After two-hour confrontation with stone-throwing protesters, security forces raze east Jerusalem structure State says was illegally built. Group promoting coexistence slams demolition

Israeli security forces demolished a Palestinian home in east Jerusalem on Wednesday after subduing stone-throwing protesters trying to prevent the demolition.

 

There were no reports of injuries during the two-hour confrontation. More than 100 paramilitary border guards, including several on horseback, massed near the one-story home as a heavy construction vehicle demolished it.

 

Israel says the structure was illegally built.
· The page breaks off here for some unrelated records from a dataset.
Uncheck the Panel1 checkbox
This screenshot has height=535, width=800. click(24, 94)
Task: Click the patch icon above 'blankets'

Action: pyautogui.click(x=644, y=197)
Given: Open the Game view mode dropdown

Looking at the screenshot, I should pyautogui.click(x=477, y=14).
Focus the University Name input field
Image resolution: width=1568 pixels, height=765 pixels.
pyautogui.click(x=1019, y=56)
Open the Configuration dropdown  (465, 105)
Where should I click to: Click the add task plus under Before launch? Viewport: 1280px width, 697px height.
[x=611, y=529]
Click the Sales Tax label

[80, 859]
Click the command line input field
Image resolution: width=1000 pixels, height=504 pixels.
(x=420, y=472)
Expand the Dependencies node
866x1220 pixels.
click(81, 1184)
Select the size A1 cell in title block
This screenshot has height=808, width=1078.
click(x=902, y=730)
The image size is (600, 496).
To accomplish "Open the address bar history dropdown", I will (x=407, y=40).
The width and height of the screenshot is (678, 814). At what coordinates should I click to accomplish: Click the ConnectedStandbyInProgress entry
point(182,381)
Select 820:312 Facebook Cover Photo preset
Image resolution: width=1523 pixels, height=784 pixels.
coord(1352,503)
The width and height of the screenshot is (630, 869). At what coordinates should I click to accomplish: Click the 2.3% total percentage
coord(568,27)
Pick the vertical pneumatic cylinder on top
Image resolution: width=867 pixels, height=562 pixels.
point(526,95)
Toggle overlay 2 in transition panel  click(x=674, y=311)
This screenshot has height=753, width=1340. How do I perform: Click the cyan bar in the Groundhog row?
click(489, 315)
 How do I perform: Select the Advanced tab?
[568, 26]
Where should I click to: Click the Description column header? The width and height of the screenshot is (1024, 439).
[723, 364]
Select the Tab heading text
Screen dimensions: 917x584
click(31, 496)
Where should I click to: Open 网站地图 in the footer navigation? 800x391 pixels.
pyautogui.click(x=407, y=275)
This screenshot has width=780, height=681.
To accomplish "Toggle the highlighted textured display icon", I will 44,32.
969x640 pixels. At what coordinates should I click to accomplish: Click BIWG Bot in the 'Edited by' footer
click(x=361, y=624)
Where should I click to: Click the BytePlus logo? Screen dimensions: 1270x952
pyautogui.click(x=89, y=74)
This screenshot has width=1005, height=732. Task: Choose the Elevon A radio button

However, critics say the permits are virtually impossible to obtain and call the demolition part of an Israeli policy to limit Palestinian population growth in the disputed city.

 

Israel captured east Jerusalem in the 1967 Mideast war and subsequently annexed the area.The Palestinians claim the eastern part of the city as the capital of their hoped-for state.

 

Police spokesman Micky Rosenfeld said authorities went to the Silwan neighborhood in east Jerusalem early Wednesday to secure the area ahead of the demolition.

 

Angry residents threw rocks at police from nearby rooftops. Security forces fired rubber bullets, and Rosenfeld said stun grenades and other non-lethal devices were used. Witnesses said about a dozen people had barricaded themselves inside early in the confrontation, but Karim Jibran, a community activist, said they agreed to leave the building after lengthy negotiations with police.

 

Security forces had Palestinians cart the belongings out of the house. A red plastic tricycle, a crate with kitchenware and a few potatoes, a sofabed and a refrigerator affixed with the photos of children were carried out to the lot outside the house before a vehicle-mounted jackhammer reduced the building to rubble.

 

'Hazardous reality of riots, tensions'

Jibran said the Jerusalem municipality has issued demolition orders against 90 homes in the neighborhood to build a park.

 

The owner of the home, Mohammed Siam, said he had rented out the building to a Palestinian family of six. "What kind of person destroys someone's home?" he asked through a translator. A neighbor said the family had just moved in its belongings a day earlier but had not lived there.

 

Protesters later scuffled with border police who came to an unfinished house less than 100 yards away, also slated for destruction. Several officers lifted a struggling protester by the arms and legs into a waiting police van. Said Abu Sanad, who owns the unfinished building, said a widow with two children, aged 4 and 6, had moved in a few days earlier but he did not know where she had gone.

 

Abu Sanad, who also spoke with a translator, said security forces gave him 48 hours to knock the building down.

 

Yudith Oppenheimer, executive director of Ir Amim, a group that promotes coexistence in the city, condemned the demolition. "It brings about a hazardous reality of riots and tensions in a place in which thus far has been quiet," she said.

 

The Israeli Committee Against House Demolitions, a local advocacy group, said 86 Palestinian homes in east Jerusalem have been demolished this year.